Data to use.
· · · · ·
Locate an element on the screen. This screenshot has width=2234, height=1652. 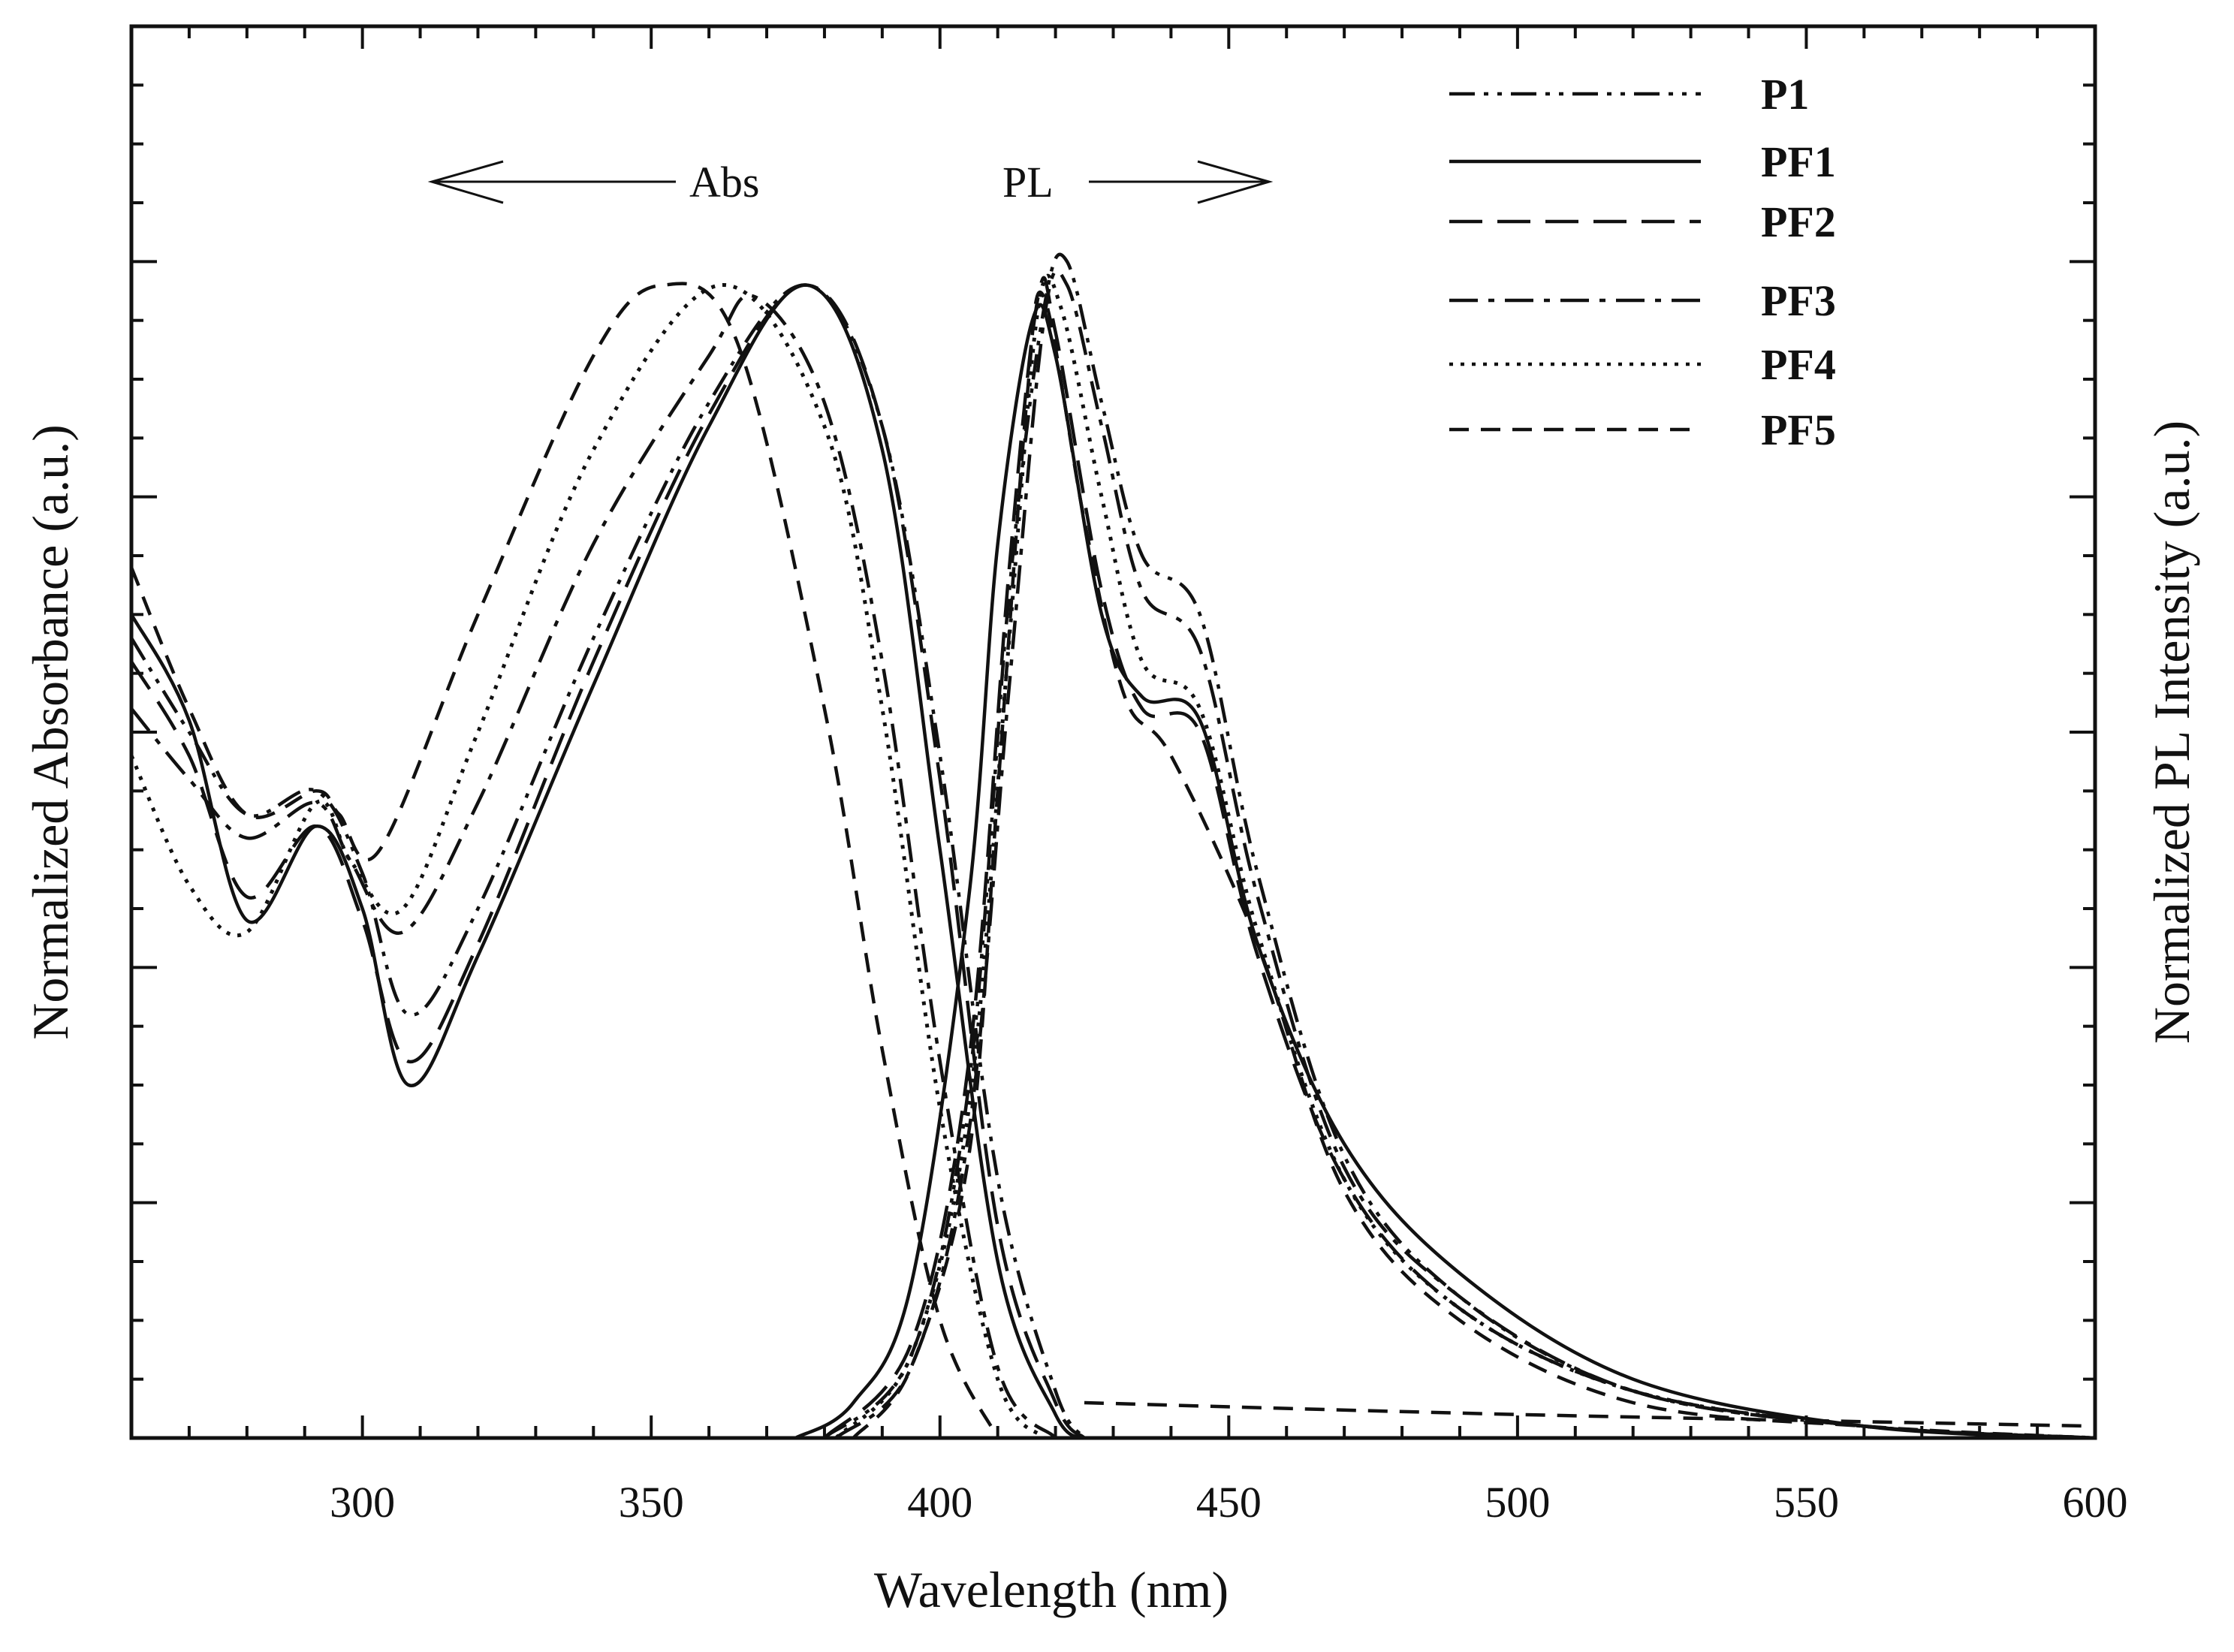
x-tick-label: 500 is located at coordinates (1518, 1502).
· · · · ·
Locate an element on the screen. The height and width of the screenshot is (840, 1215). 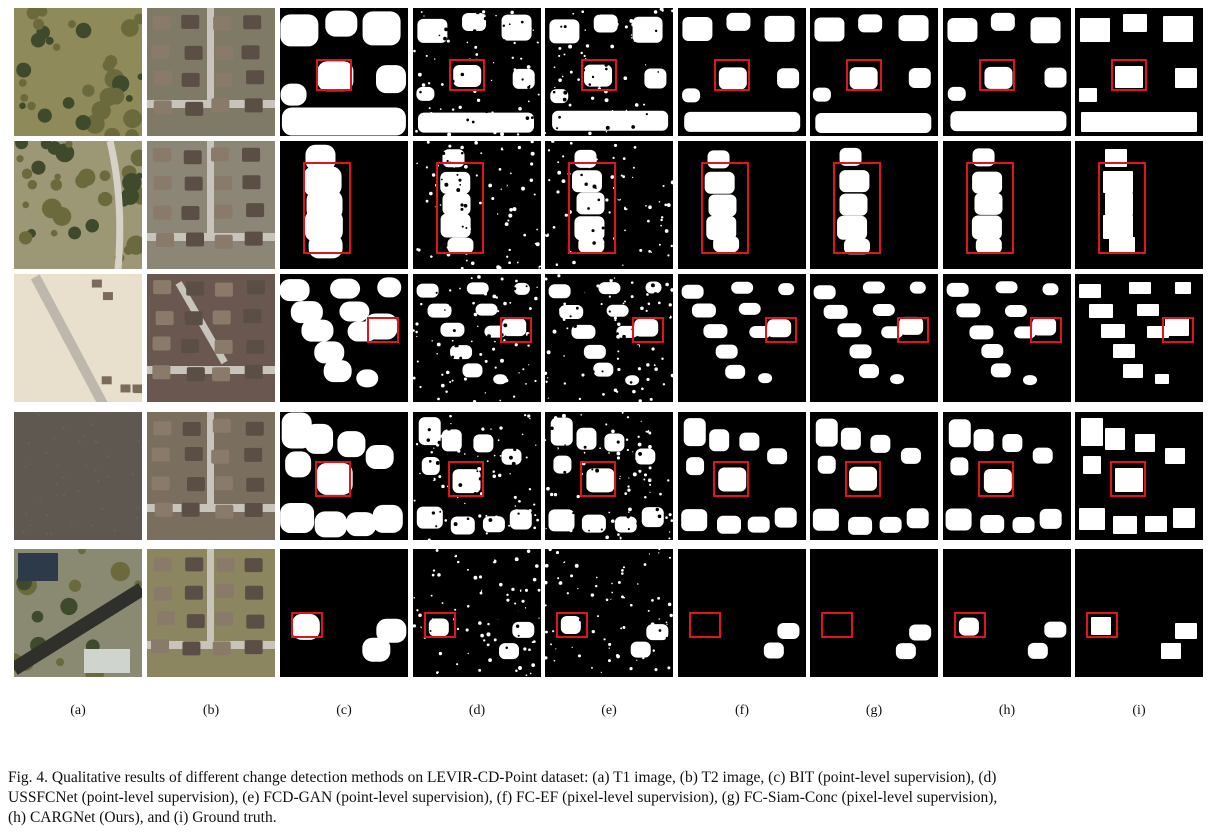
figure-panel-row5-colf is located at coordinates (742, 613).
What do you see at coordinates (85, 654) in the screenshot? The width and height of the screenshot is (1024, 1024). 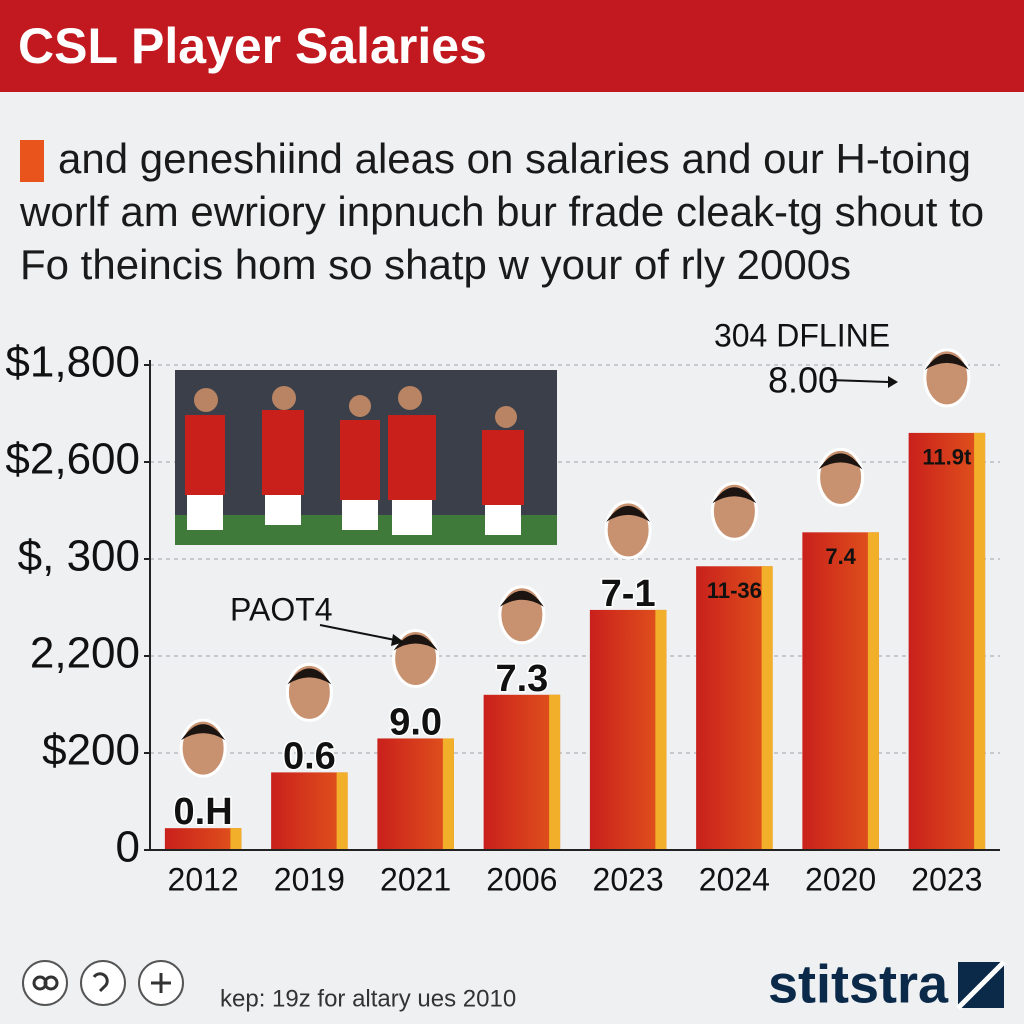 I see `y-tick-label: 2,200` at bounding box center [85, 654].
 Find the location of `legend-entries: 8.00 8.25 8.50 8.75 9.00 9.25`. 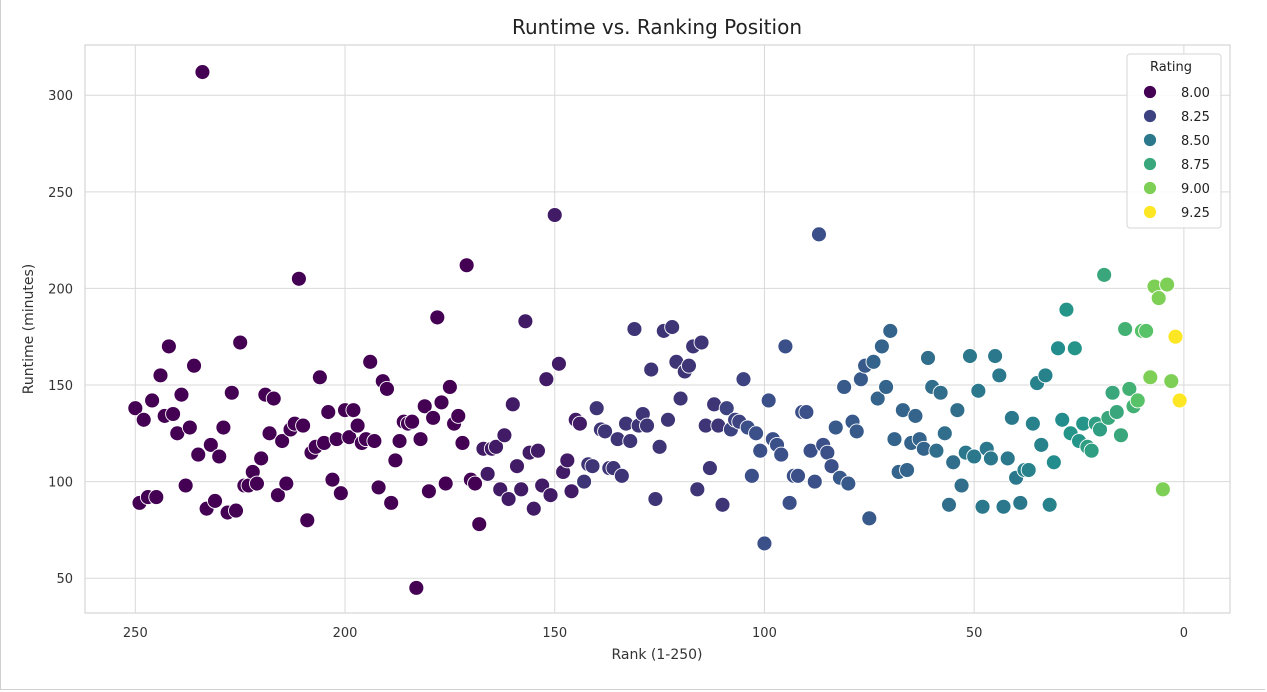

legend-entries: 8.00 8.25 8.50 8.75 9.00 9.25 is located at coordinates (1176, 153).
· · · · ·
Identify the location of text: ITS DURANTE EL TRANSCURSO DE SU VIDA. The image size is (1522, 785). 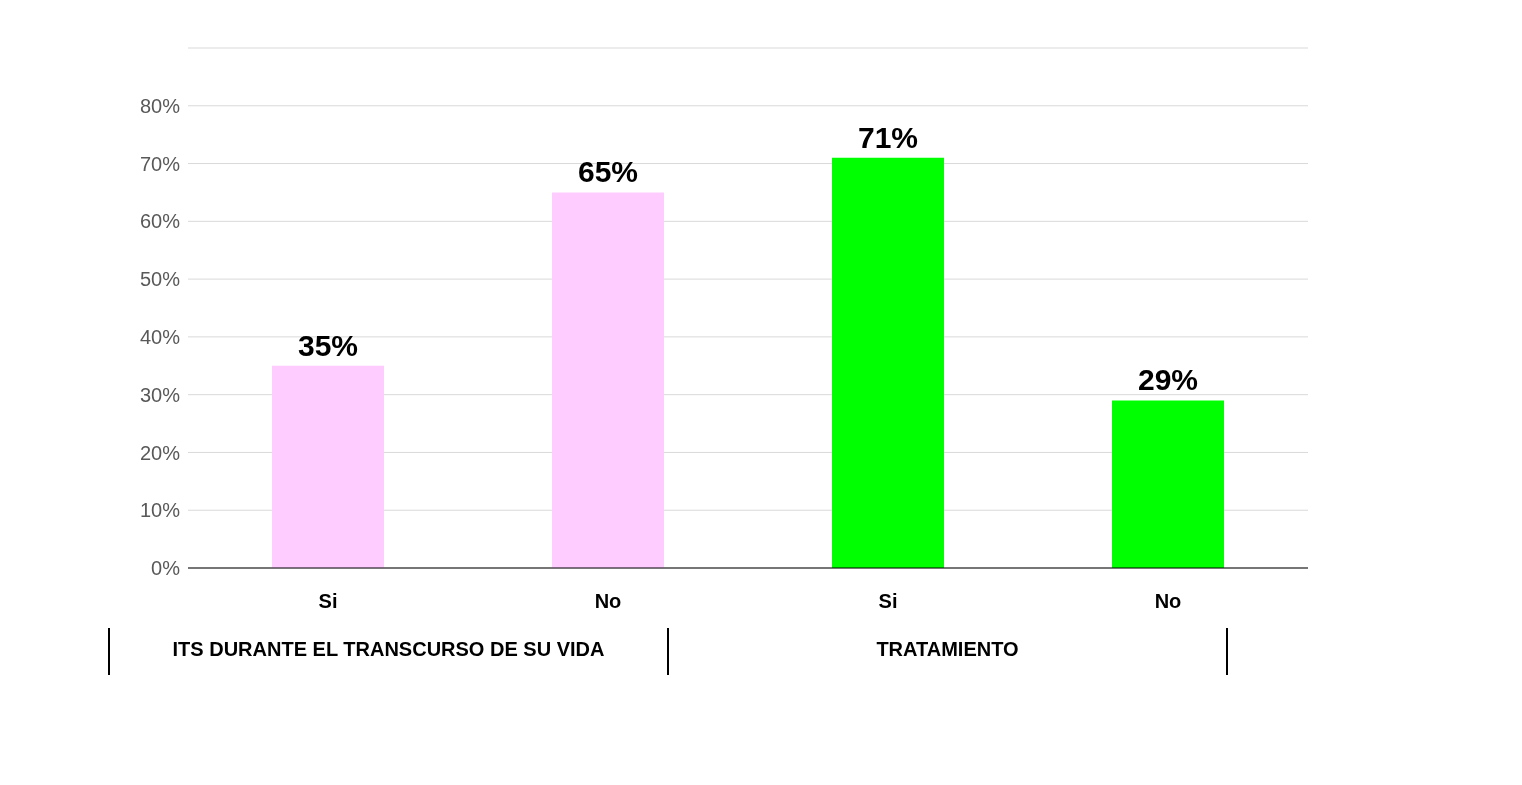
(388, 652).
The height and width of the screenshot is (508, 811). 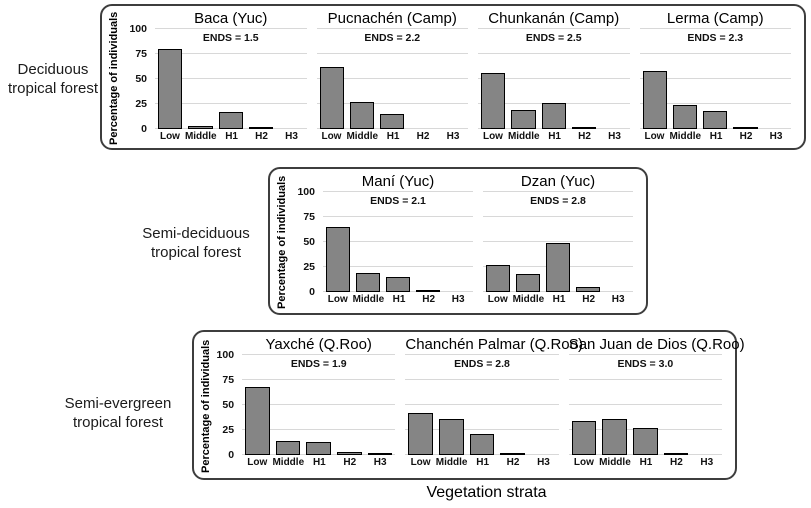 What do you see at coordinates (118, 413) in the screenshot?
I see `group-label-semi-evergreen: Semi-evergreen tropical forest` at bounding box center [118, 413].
· · · · ·
Required work. Could you pull out the data word for word, starting with the line that contains "Locate an element on the screen. This" and going on through the line that contains "x-tick-label: 500 is", with the pictures left out?

Response to the task.
Locate an element on the screen. This screenshot has width=2234, height=1652. 
x-tick-label: 500 is located at coordinates (1518, 1502).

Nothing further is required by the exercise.